Switching Industries in a Shifting Economy
Advances in technology are changing Automotive, Logistics, Retail, Finance, Health Care, and Manufacturing, among several other industries. Increasingly companies in these sectors are making adjustments to their workforces in anticipation of the changing landscape, not only through layoffs, but also through hiring new skill sets. That means, workers too must adapt, and many professionals may find themselves updating skills or using their skill sets honed through years of experience in a completely new industry.
“Not only are industries fundamentally changing the skills needed in their workforces, but new industries are emerging, either through advances in technology or loosening regulation, such as the case with the Cannabis industry or app development in the sharing economy. Meanwhile, the quits rate is at 2.3 percent with nearly 3.5 million workers quitting their jobs each month in 2019. Workers are seeing opportunities elsewhere and making the change,” said Andrew Challenger, Vice President of global outplacement and executive and business coaching firm Challenger, Gray & Christmas, Inc.
Over one-third of workers switch industries during a job search. Over the last two years, nearly 34% of workers switched industries, according to survey of nearly 3,000 job seekers conducted quarterly by Challenger. The respondents range from mid-level to C-level professional in various industries nationwide.
“Changing careers is difficult and the farther you attempt to get away from your current profession, the more difficult it becomes. Making the switch from a teacher to a registered nurse or accountant, for example, would require a return to school and starting at the bottom rung of that profession’s career ladder,” said Challenger.

* [Tasks to carry out]
1. Reproduce the passage on switching industries word for word, from "Switching Industries in" up to and including "completely new industry.".
2. Translate this sentence from the passage on switching industries into Spanish: "Over one-third of workers switch industries during a job search."
The data that comes next is drawn from a separate source.

(Rows from a dataset)
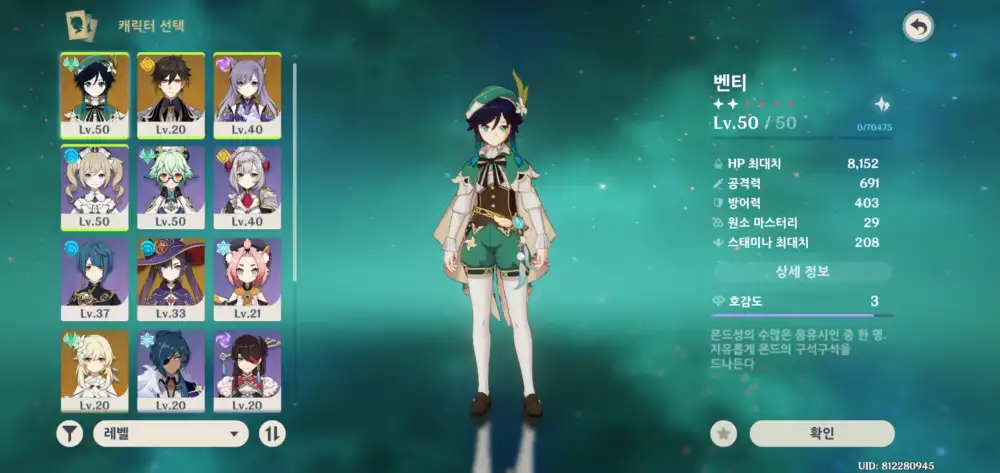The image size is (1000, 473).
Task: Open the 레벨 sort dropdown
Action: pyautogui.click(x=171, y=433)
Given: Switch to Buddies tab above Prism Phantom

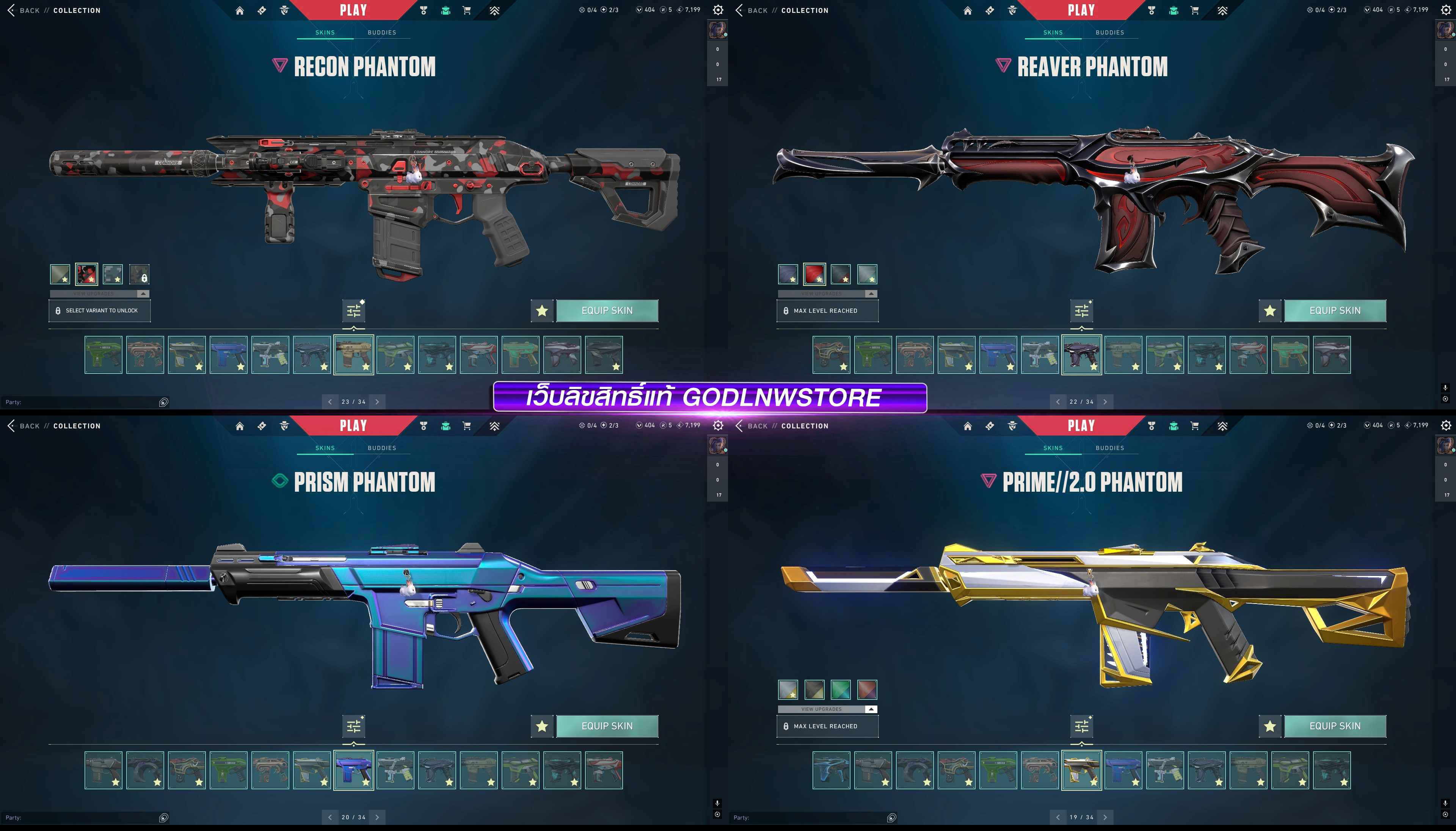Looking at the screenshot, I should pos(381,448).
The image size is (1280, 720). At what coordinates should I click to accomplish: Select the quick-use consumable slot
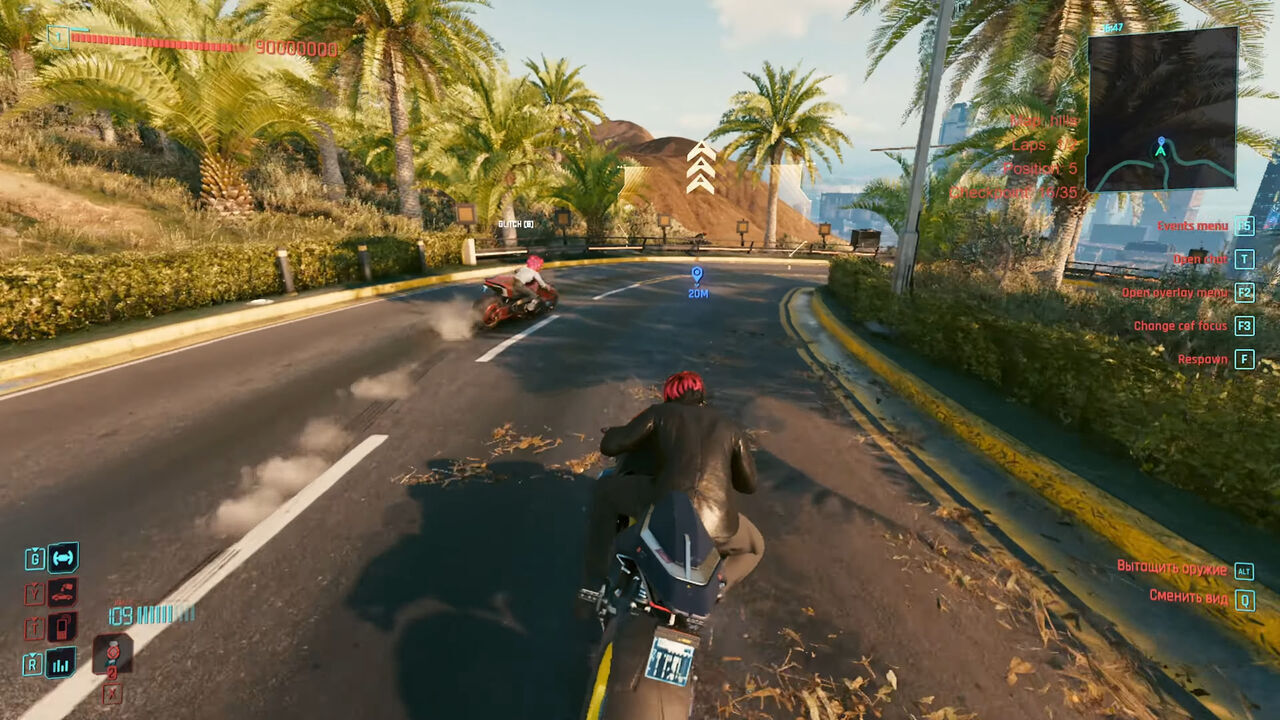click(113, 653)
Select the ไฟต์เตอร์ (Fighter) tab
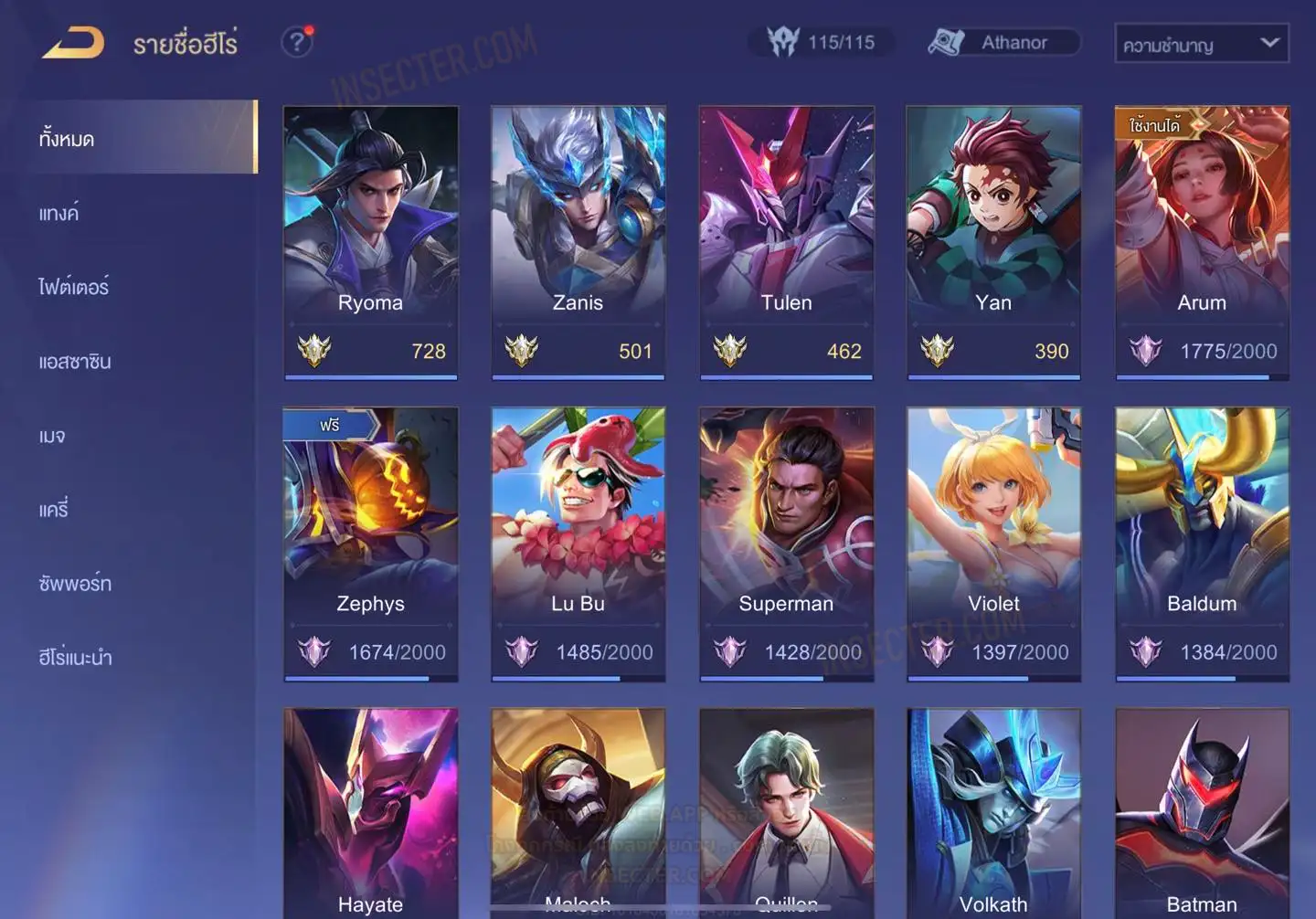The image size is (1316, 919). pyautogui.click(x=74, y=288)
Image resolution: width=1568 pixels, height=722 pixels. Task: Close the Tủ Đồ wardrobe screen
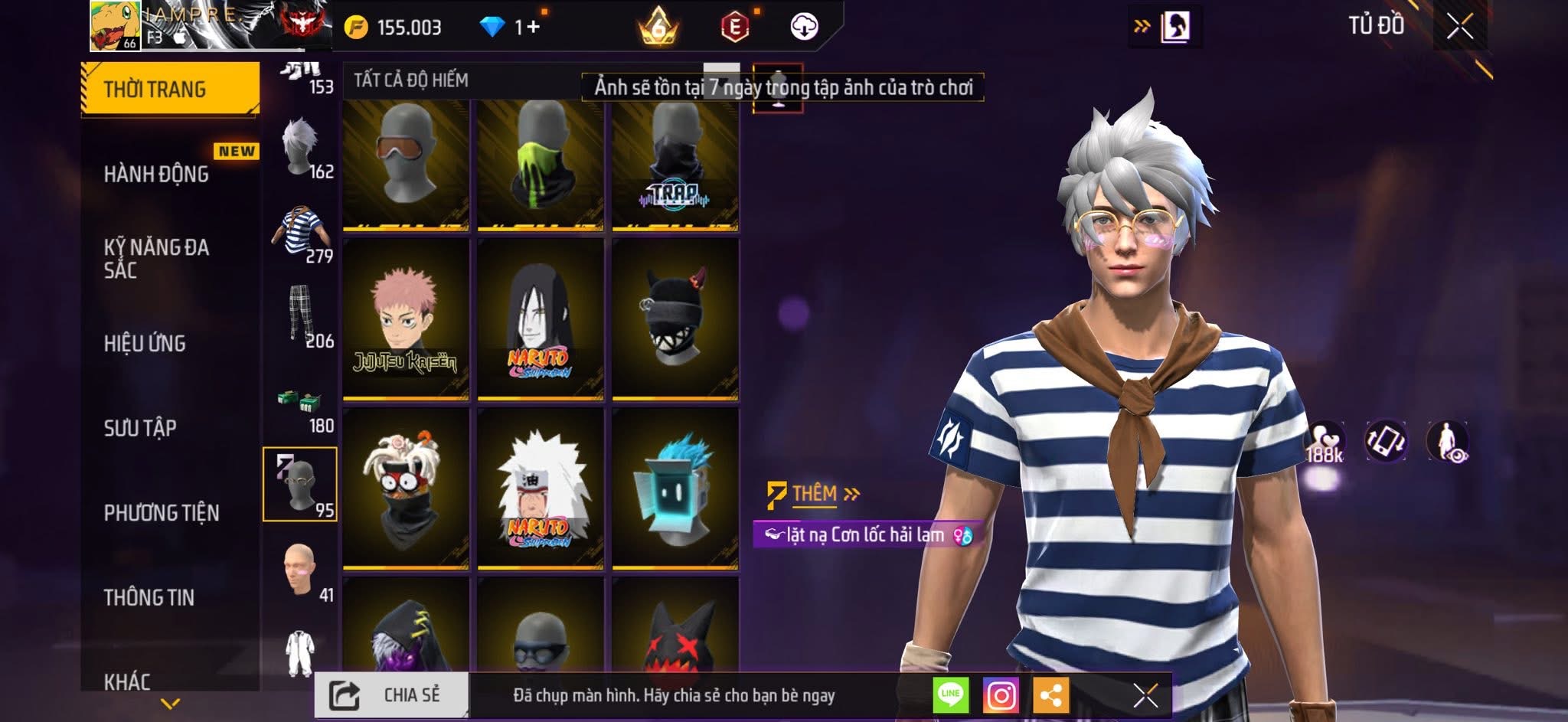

* [Answers for the exercise]
1.
Switching Industries in a Shifting Economy
Advances in technology are changing Automotive, Logistics, Retail, Finance, Health Care, and Manufacturing, among several other industries. Increasingly companies in these sectors are making adjustments to their workforces in anticipation of the changing landscape, not only through layoffs, but also through hiring new skill sets. That means, workers too must adapt, and many professionals may find themselves updating skills or using their skill sets honed through years of experience in a completely new industry.

2. Más de un tercio de los trabajadores cambian de industria durante la búsqueda de empleo.